Who is Secondary Digital Asset Exchange Investor?
Manage episode 353526844 series 3341023
In its purest form, a digital asset exchange is a technological gizmo that facilitates exchanges of a digital asset. A digital asset is an asset that is akin to stocks in that it is speculative, but not entirely risk free. The digital asset is typically not traded on a single exchange. However, it is gaining prominence as a viable investment vehicle. This is because it is a decentralized market that has the potential to revolutionize the way we buy, sell, and trade assets in the future.
The main benefit of a secondary.digital asset exchange is that it allows investors to diversify their portfolios. For instance, an investor can acquire a Bitcoin on one exchange and move it into a wallet on another crypto exchange. To facilitate this, an exchange acts as a middleman by arranging for a counterparty. Despite the fact that a cryptoexchange may not be able to segregate ownership from a corporate balance sheet, the resulting structure is a viable alternative to traditional custodial services.
Digital asset exchanges come in all shapes and sizes, and as the market expands, so does the number of providers and their offerings. As the digital asset market matures, investors are looking to established markets for guidance. A few of the world's leading financial institutions have jumped on the bandwagon by creating trading desks for cryptocurrencies. These include JP Morgan, which invested in Web3 technology and plans to spend $12 billion in fiscal year 2019.

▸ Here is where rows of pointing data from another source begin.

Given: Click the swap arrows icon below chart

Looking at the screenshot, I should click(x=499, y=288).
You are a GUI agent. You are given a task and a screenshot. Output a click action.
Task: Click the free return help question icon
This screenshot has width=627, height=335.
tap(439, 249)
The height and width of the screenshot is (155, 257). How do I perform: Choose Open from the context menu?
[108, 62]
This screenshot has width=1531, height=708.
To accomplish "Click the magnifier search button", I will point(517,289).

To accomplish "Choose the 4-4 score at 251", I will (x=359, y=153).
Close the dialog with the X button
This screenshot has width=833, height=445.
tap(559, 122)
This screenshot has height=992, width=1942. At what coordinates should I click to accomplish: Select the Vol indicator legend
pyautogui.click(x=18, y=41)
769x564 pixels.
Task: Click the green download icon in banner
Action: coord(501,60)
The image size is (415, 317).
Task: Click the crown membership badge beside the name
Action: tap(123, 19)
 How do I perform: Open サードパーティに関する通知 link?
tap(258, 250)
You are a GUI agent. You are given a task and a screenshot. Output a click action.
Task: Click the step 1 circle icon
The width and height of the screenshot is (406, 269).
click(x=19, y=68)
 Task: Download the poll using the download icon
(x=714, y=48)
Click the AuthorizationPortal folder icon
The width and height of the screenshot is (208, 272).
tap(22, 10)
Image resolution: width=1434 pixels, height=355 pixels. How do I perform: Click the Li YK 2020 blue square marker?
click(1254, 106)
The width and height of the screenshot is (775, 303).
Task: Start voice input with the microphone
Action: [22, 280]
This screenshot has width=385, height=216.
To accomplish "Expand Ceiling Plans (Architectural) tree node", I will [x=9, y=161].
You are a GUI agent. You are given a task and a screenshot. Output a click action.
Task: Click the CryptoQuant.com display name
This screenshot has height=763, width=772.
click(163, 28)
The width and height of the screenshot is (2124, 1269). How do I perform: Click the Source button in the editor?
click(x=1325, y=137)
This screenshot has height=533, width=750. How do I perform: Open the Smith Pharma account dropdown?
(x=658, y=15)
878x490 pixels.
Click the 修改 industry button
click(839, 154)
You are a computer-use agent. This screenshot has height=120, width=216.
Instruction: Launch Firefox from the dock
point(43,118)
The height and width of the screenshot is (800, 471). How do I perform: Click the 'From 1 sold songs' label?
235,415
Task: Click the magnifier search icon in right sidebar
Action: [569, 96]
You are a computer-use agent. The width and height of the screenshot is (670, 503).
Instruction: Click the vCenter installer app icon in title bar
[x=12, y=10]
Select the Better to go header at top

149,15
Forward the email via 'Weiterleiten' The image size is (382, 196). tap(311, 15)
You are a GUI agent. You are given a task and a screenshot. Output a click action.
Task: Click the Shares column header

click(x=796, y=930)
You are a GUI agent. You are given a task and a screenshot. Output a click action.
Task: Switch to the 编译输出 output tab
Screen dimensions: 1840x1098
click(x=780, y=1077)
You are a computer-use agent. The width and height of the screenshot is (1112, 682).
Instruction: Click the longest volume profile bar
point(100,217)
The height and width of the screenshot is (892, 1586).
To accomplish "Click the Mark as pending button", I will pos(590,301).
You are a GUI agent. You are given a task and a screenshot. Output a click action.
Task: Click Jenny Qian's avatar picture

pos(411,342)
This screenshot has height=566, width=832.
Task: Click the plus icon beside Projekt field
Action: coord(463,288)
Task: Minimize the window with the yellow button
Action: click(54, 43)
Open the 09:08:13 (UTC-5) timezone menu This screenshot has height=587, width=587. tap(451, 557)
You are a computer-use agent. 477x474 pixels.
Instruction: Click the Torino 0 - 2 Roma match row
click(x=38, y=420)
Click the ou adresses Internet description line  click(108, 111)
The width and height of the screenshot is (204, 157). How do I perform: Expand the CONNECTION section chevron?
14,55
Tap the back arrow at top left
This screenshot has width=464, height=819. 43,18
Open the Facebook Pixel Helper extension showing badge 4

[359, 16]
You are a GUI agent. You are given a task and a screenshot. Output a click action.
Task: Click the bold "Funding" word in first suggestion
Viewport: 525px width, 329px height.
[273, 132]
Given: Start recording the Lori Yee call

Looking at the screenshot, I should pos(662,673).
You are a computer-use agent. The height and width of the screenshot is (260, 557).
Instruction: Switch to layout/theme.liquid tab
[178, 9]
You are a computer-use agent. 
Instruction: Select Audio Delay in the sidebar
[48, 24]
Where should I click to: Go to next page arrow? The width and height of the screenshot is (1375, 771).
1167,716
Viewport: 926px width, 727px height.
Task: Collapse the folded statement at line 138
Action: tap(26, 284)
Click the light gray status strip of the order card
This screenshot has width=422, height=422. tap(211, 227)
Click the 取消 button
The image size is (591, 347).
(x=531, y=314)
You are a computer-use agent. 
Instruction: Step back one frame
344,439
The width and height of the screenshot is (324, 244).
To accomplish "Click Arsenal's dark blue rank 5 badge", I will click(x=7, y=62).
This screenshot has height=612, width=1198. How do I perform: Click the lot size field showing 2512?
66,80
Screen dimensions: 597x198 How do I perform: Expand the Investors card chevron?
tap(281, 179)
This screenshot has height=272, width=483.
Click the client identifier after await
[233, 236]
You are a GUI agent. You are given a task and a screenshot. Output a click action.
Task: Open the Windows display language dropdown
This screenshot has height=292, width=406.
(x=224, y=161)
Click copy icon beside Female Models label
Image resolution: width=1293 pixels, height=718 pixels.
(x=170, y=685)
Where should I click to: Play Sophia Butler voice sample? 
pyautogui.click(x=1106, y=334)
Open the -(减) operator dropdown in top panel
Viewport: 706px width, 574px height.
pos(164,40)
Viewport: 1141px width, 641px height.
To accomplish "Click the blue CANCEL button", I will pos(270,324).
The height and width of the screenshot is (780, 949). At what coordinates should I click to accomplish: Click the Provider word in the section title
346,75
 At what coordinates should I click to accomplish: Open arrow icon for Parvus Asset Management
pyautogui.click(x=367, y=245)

Fortunately, the market is ripe for the picking. Some of the world's largest wealth managers have paired up with crypto-focused companies in the hopes of wooing crypto investors. While cryptos can be a viable option, it is not for everyone. Many unsophisticated investors simply are not savvy enough to weigh the pros and cons of a digital asset before they invest. Moreover, a plethora of legal and regulatory concerns could potentially hinder the aforementioned evolution of the exchange. Fortunately, the SEC has taken the lead on the oversight of digital asset exchanges and is implementing its own regulations to keep the market safe.
There are two basic types of digital asset businesses, namely, the crypto exponent and the digital asset broker. Cryptoexponents are companies that handle digital assets for others, whereas digital asset brokers are licensed operators of digital asset businesses. Depending on the jurisdiction, this can range from a simple custodian to a fully-fledged brokerage.
The most exciting development in the digital asset space is the ability to trade digital tokens across jurisdictions. This is an important step to institutionalizing digital assets as a business.